### Data entries

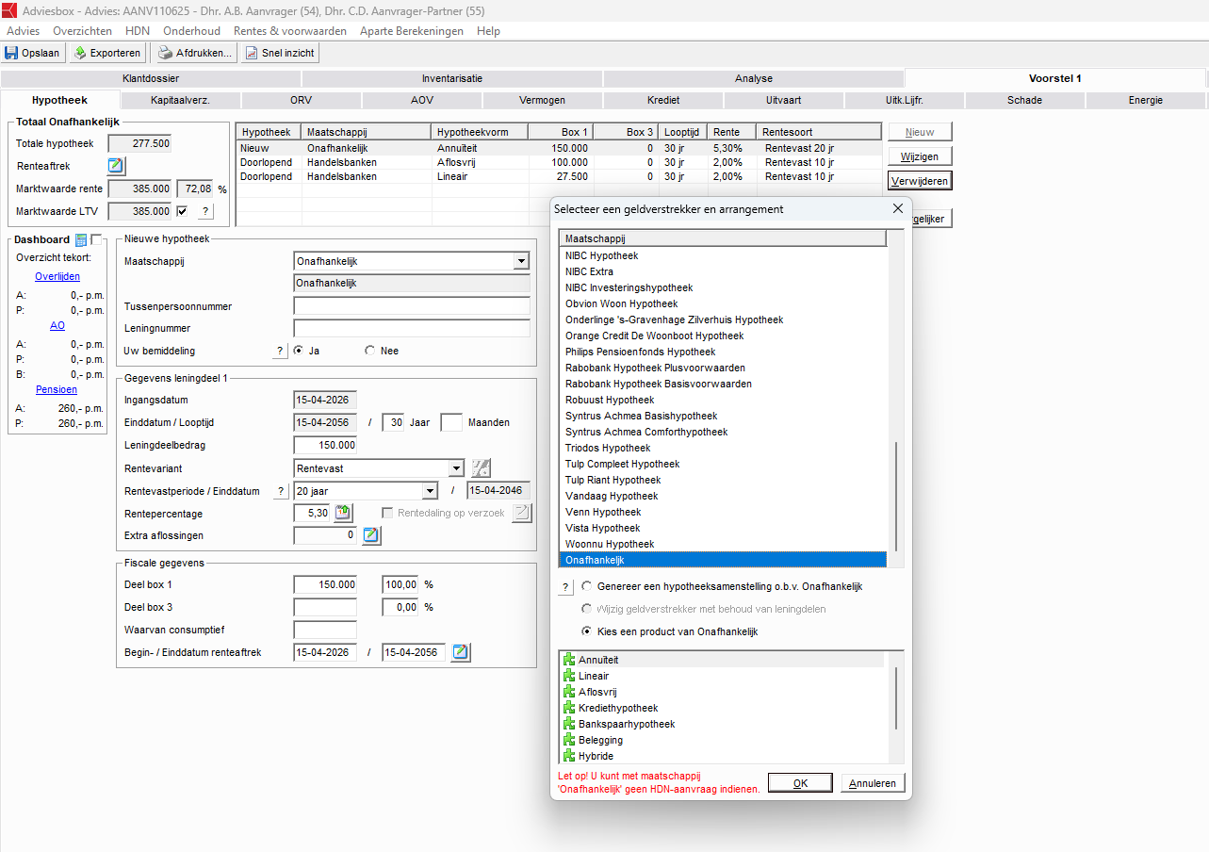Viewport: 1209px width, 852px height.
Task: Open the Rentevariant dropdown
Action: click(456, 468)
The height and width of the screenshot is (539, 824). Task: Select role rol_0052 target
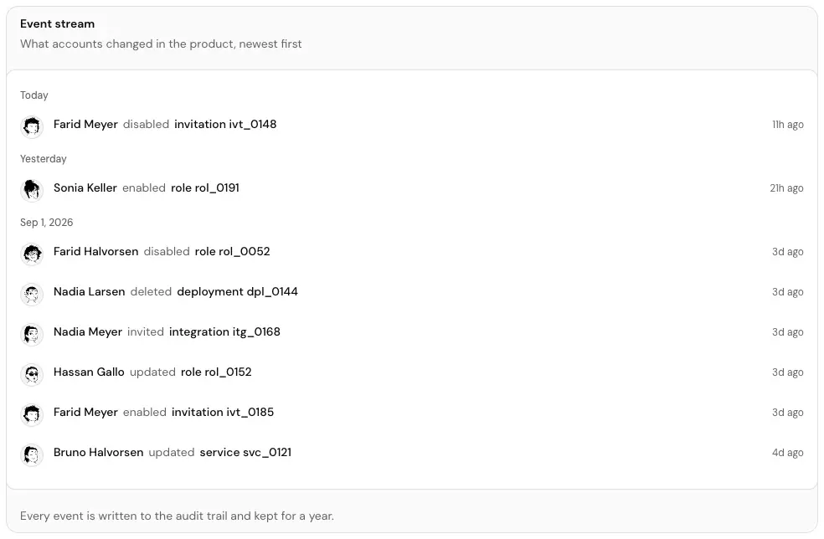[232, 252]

---

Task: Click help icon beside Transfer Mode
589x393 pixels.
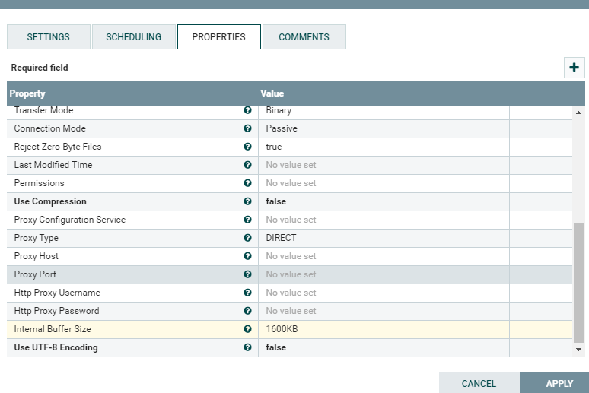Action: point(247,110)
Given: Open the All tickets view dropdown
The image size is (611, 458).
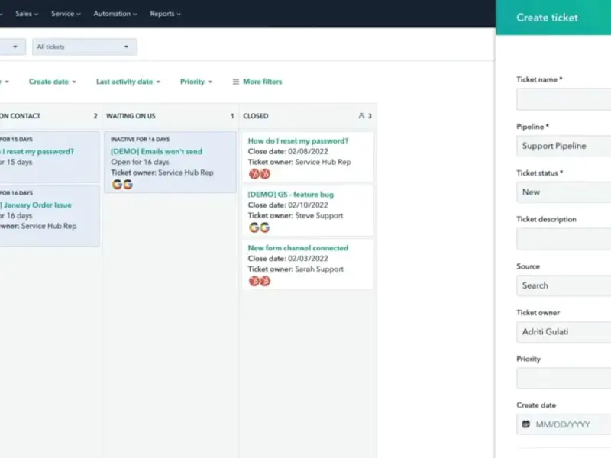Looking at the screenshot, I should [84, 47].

### Required task
Print everything from the line containing "Task: Click help icon beside Transfer Mode" down to the line containing "Looking at the screenshot, I should [84, 47].", both included, word for word and without the pictures.

### Complete output
Task: Click help icon beside Transfer Mode
589x393 pixels.
Action: point(247,110)
Given: Open the All tickets view dropdown
The image size is (611, 458).
Looking at the screenshot, I should [84, 47].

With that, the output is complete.